OBJECTIFS.
- 1) Traduisez en anglais la phrase suivante, tirée du texte sur le secteur des pêches : « C’est une industrie qui connaît des hauts et des bas. »
- 2) Comptez les lignes des entrées qui contiennent la chaîne « This », en tenant compte de la casse, et donnez uniquement ce nombre.

TEXTE DU DOCUMENT.
=-=-=-=-=
J’ai parlé à beaucoup de gens qui, d’une façon ou d’une autre, aimeraient entrer dans le secteur des pêches. Mais dans bien des cas, il serait impossible pour eux de gérer la dette qu’ils devraient contracter. C’est une industrie qui connaît des hauts et des bas. On est sur le bateau. Je n’ai jamais pêché moi-même, mais je sais ce qu’une bonne année dans le secteur des pêches faisait pour notre collectivité et ce qu’une mauvaise année faisait aussi.

Comment pouvons-nous faire face au prix incroyable qu’une personne devrait payer aujourd’hui pour pêcher? Vous avez parlé de la commission des prêts aux pêcheurs il y a des années, et nous en avions aussi une à Terre-Neuve-et-Labrador. À l’époque, on achetait une entreprise de pêche et on s’adressait à la commission des prêts aux pêcheurs pour un prêt de 30 000 $. C’était une grosse somme à l’époque. La commission n’existe plus, et les banques et les entreprises ont pris le relais. Je rencontre beaucoup de gens qui me disent qu’ils auraient été exclus de la pêche, mais qu’une entreprise les a appuyés financièrement. Certains s’adressent à la banque, mais la banque n’est pas nécessairement l’institution prêteuse la plus avenante lorsqu’il est question d’une industrie volatile comme le secteur des pêches.

J’ai obtenu mon diplôme d’études secondaires en 1980, et la moitié de ma classe est encore dans le secteur de la pêche aujourd’hui. La plupart d’entre eux sont allés directement de l’école à la pêche. Certains d’entre eux s’en tirent très bien. On n’en parle même pas aujourd’hui. Les jeunes en 12e année ne parlent pas de devenir pêcheurs. Dans bien des cas, ils envisagent de quitter la collectivité. L’école primaire et secondaire de ma collectivité compte 31 élèves. Les choses ont changé. Lorsque je fréquentais cette école, il y en avait plusieurs centaines.

J’ai de la difficulté à m’y faire. Je suis certain que votre organisation est aux prises avec ce genre de problème également. Comment régler ce problème lorsque la première personne à vous offrir du financement est une entreprise qui, dans certains cas, appartient à un pays étranger? Je ne connais vraiment pas la réponse. Je pose la question pour lancer la discussion. C’est une discussion importante. C’est le montant, mais aussi de la façon d’obtenir de tels fonds.

Mme Sonnenberg : Sénateur Manning, c’est un problème qui afflige la fédération depuis sa création, parce que les deux vont de pair. Être propriétaire-exploitant signifie qu’il faut trouver des fonds. Pour ce qui est des sociétés, elles ne manquent pas d’argent.
=-=-=-=-=
DOCUMENTS FOURNIS.
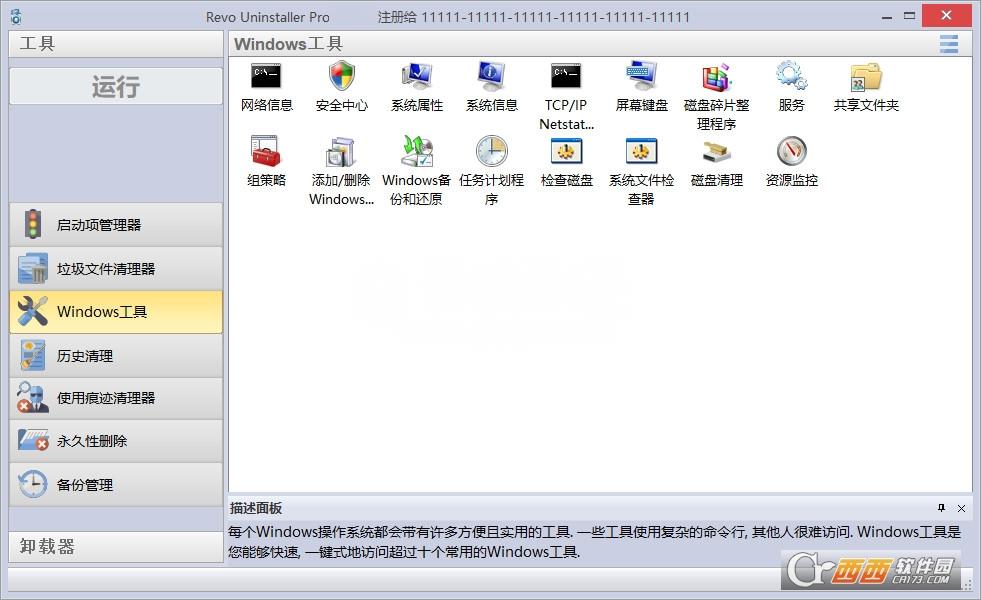Open the 系统文件检查器 system file checker
This screenshot has width=981, height=600.
click(641, 158)
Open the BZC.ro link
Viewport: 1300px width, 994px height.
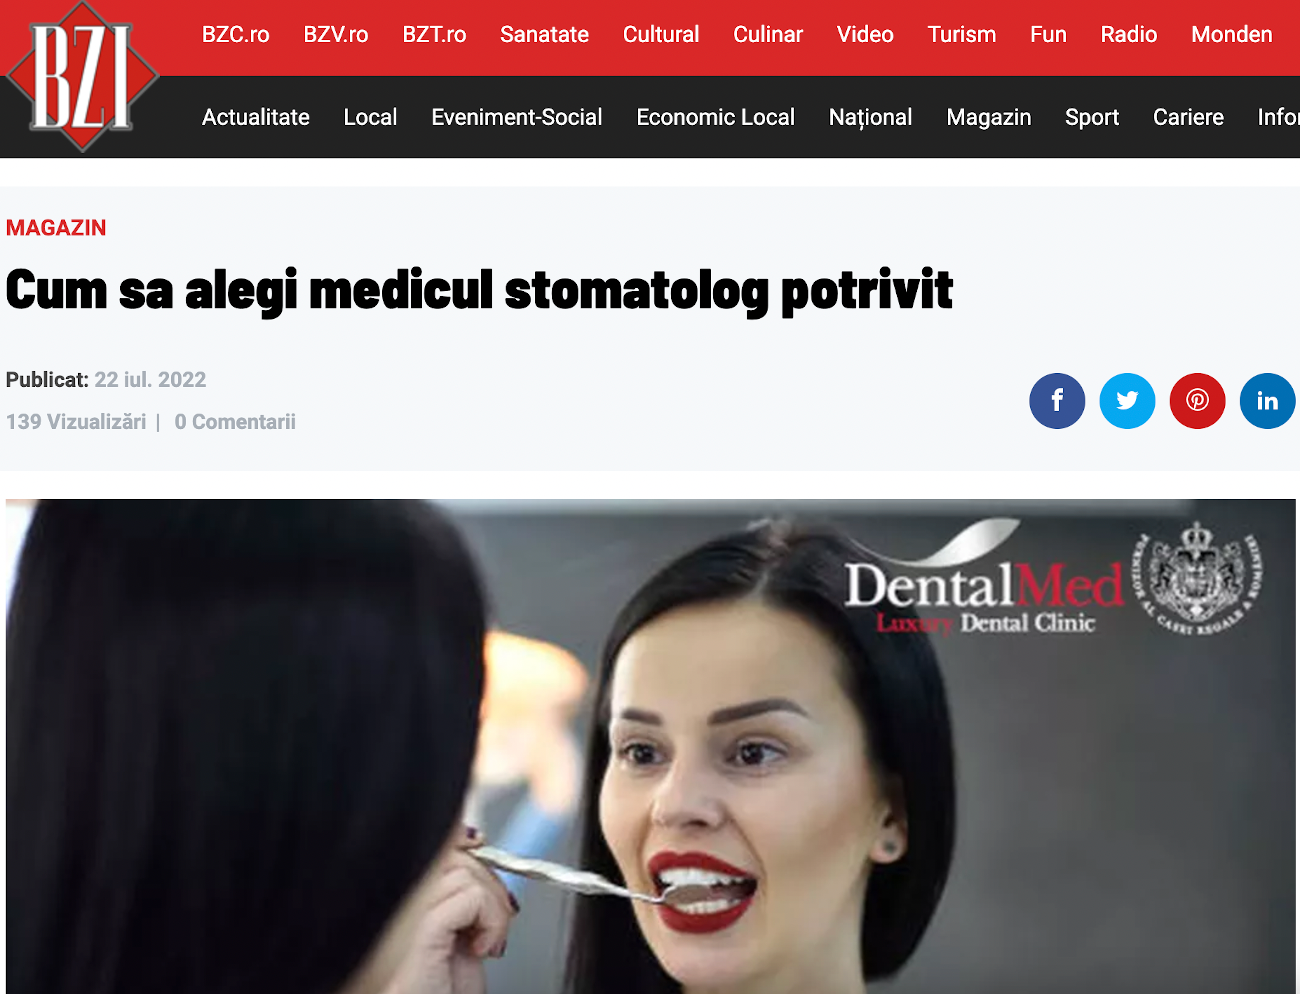coord(236,35)
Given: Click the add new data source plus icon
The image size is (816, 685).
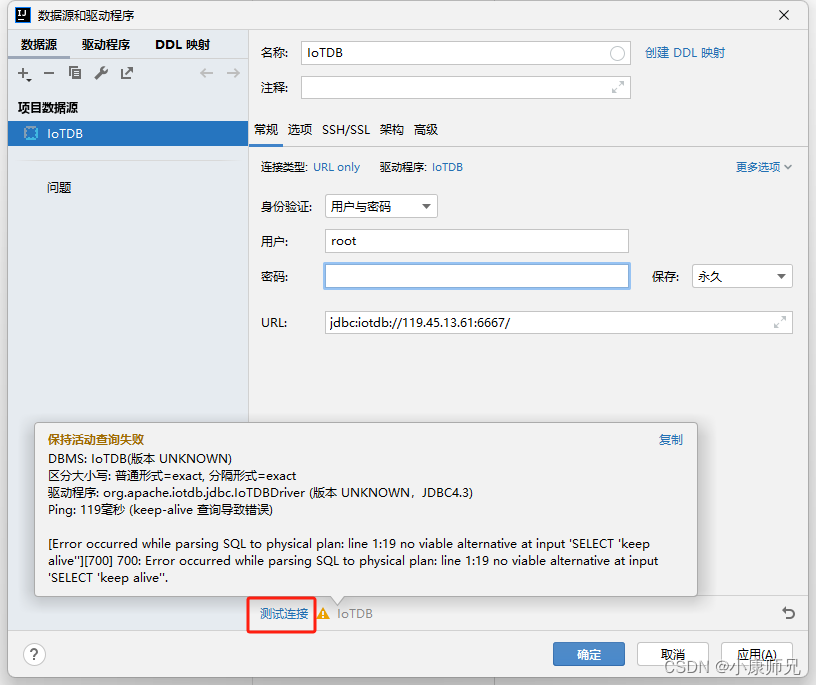Looking at the screenshot, I should pyautogui.click(x=22, y=72).

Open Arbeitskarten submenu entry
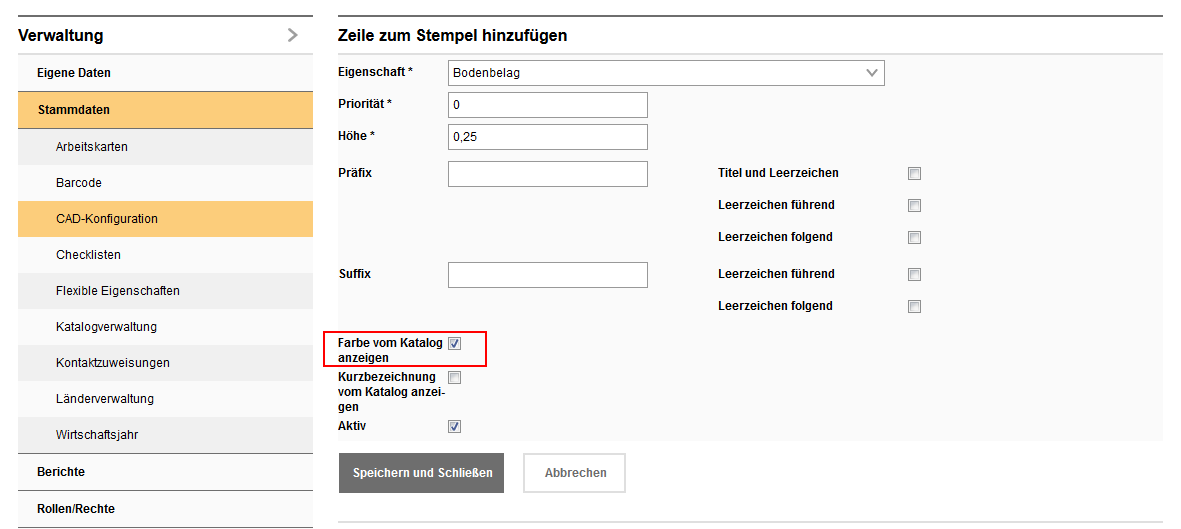[92, 147]
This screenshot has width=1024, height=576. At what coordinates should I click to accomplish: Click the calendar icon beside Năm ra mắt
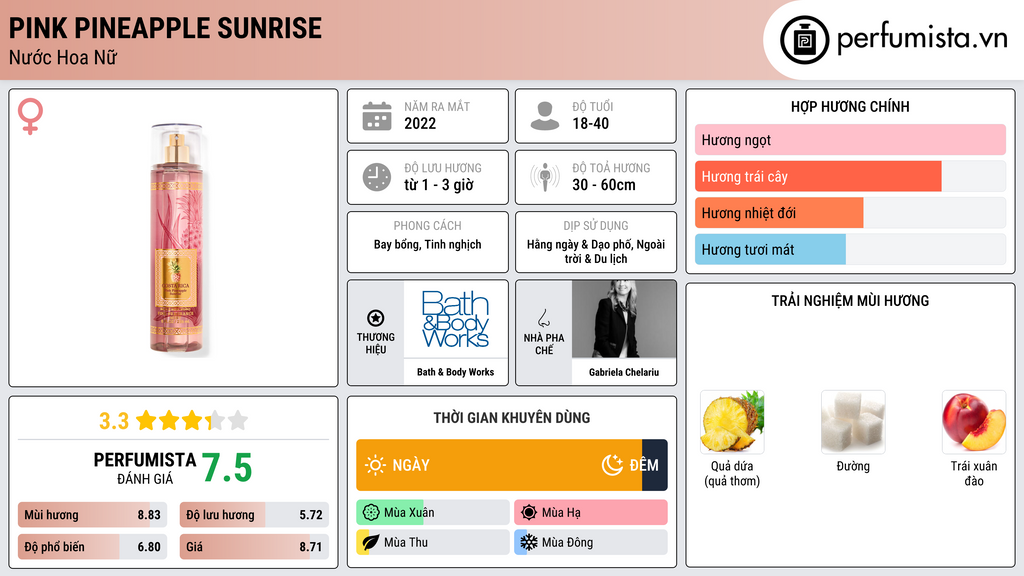[x=377, y=116]
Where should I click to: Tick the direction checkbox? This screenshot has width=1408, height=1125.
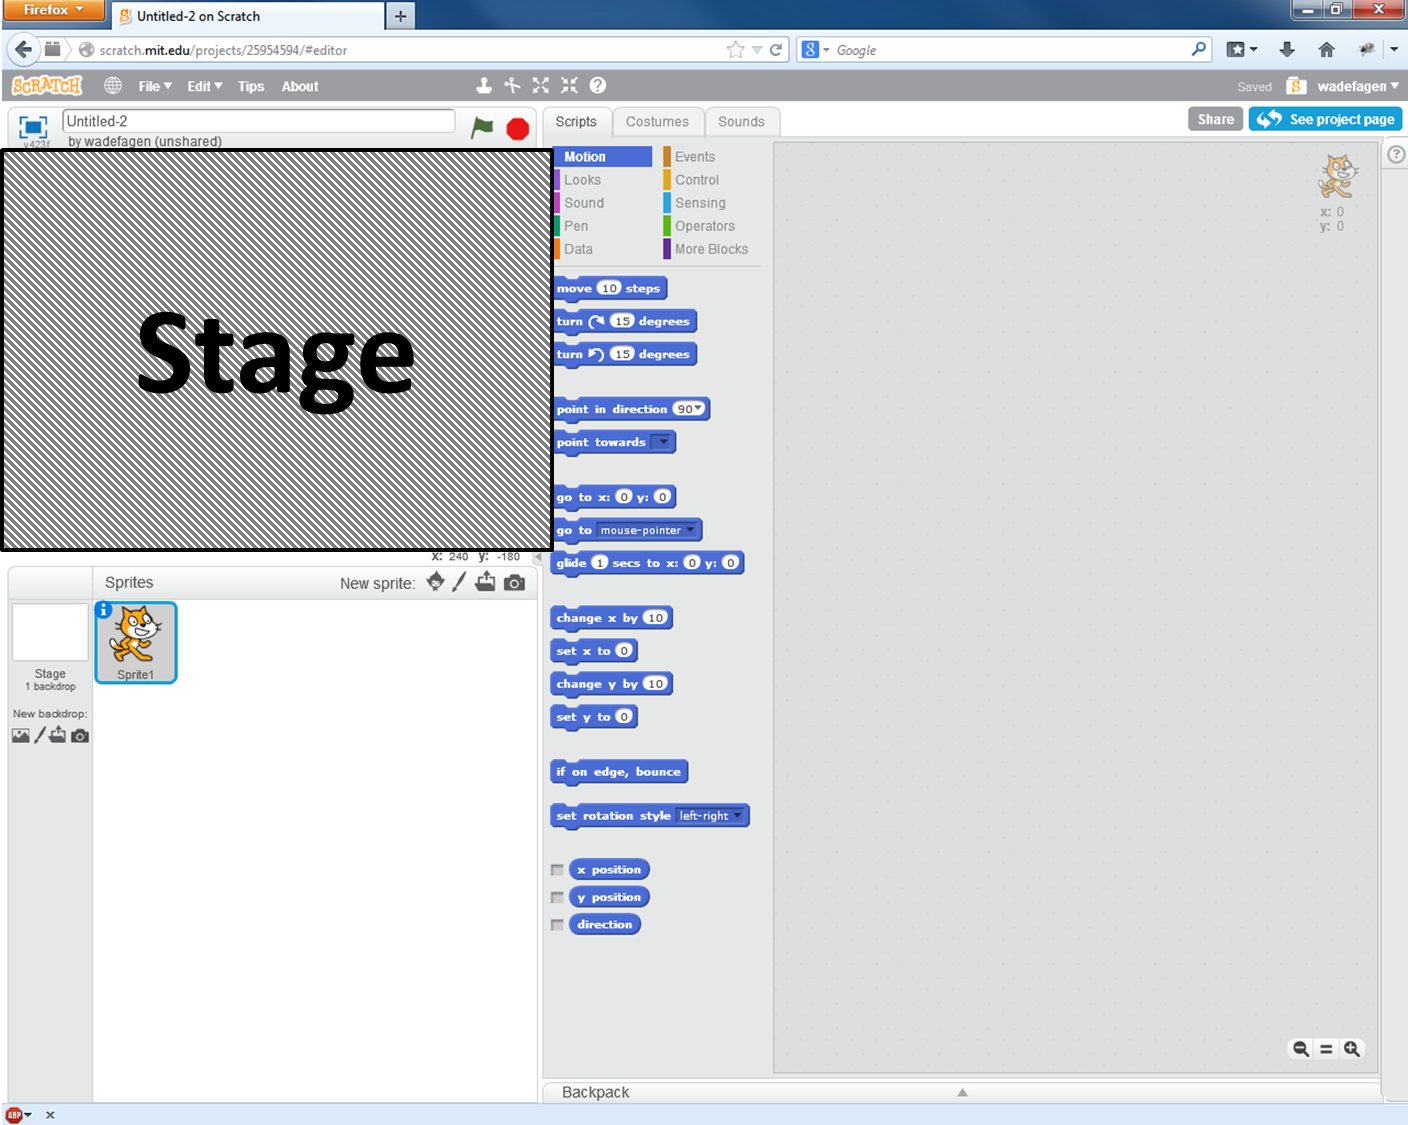pos(557,925)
=-=-=-=-=
RÉSULTATS OBTENUS.
- 1) It is an industry that has its ups and downs.

- 2) 3